The Sweetest Hunger

Chapter 14: The Curtain Between Worlds



Not in a scream or a quake. But in silence.

His body stilled.

And something shifted.

The place on his chest where blood had poured, thick and black-red, was now dry. The bruised, death-like tone of his skin—gone. Color bloomed slowly beneath the surface, as if remembering what it meant to be alive.

The blood at his nose had vanished. The tremors in his hands faded. Even the smell of death that had clung to him like rot was evaporating.

It was like watching a body reverse time.

Eva blinked hard.

No wounds. No pain. Just… healing.

And then, his voice again.

But different.

"Why have you clung unto the door and the curtain," he asked, voice dragging like a slow blade, "as if trying to make them glued to each other?"

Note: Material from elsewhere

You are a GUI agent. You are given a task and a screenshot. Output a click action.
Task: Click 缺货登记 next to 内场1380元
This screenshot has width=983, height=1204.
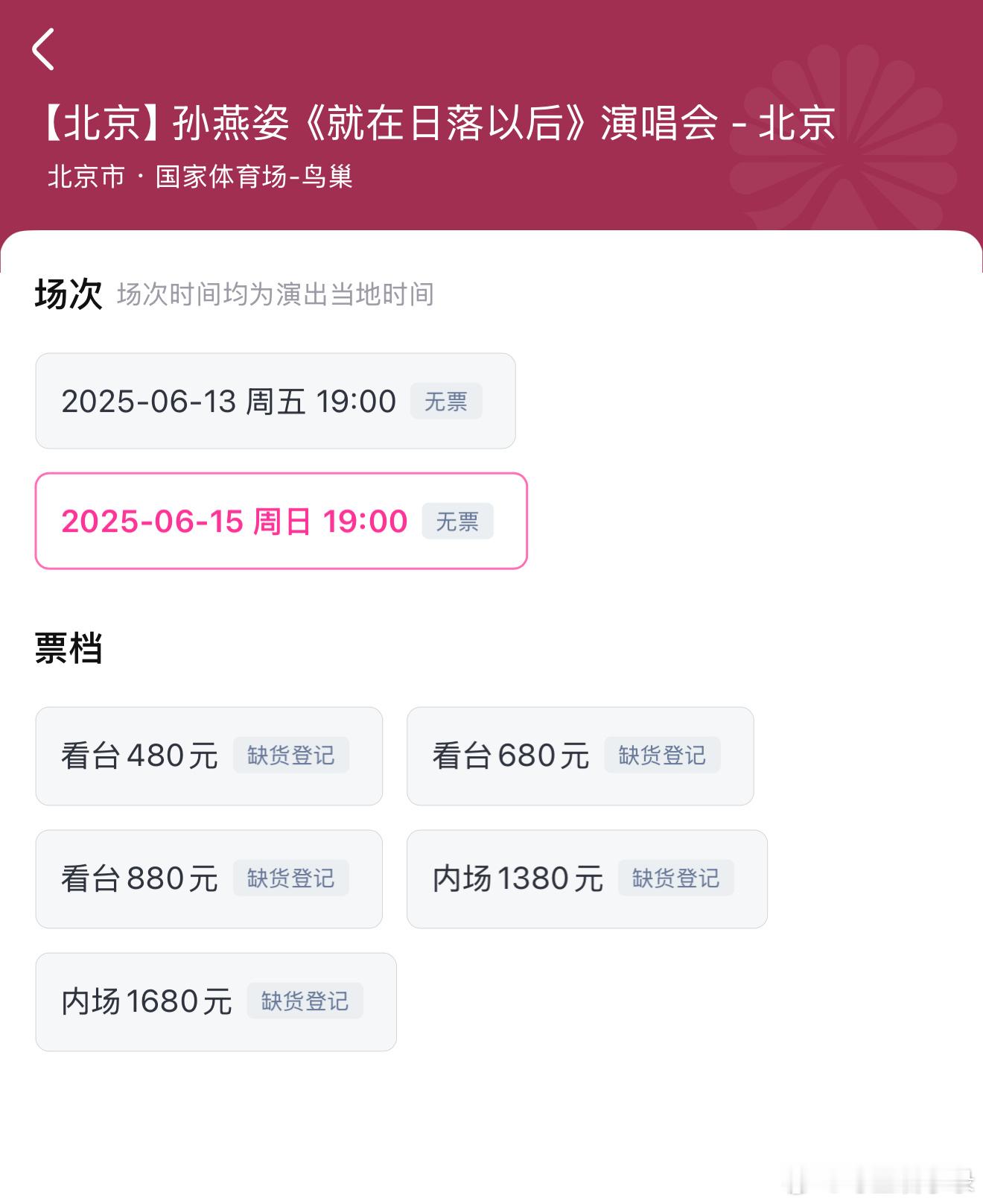[x=676, y=878]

His eyes were barely open—thin slits, but sharp. Focused. Reading her.

It wasn't loud.

But it carried, as if the cart had made space just for his voice. Like the air had parted to let it pass.

Eva didn't answer.

She couldn't. She wasn't even sure she could breathe. Her mind was caught somewhere between his impossible recovery and the sound of his voice. Her thoughts reeled—until something else hit her:

The silence.

The horses weren't screaming anymore.

The air wasn't pressing.

No more knocks. No more groans. No more chaos.

The moment he spoke—it all stopped.

Her grip tightened on the curtain, eyes darting to the edges. The wind that had once battered the wood like fists was gone. Replaced by… nothing. Normal air. Quiet air. Almost gentle.

She turned to him slowly.

Not out of fear.

But out of understanding.

This wasn't coincidence.

This wasn't survival.

This was control.

Then he said it:

"Relax yourself. Everything is okay now."

And it wasn't a lie.

Not by sound or tone. His voice had no weakness. No tremble. Just calm, uncanny certainty.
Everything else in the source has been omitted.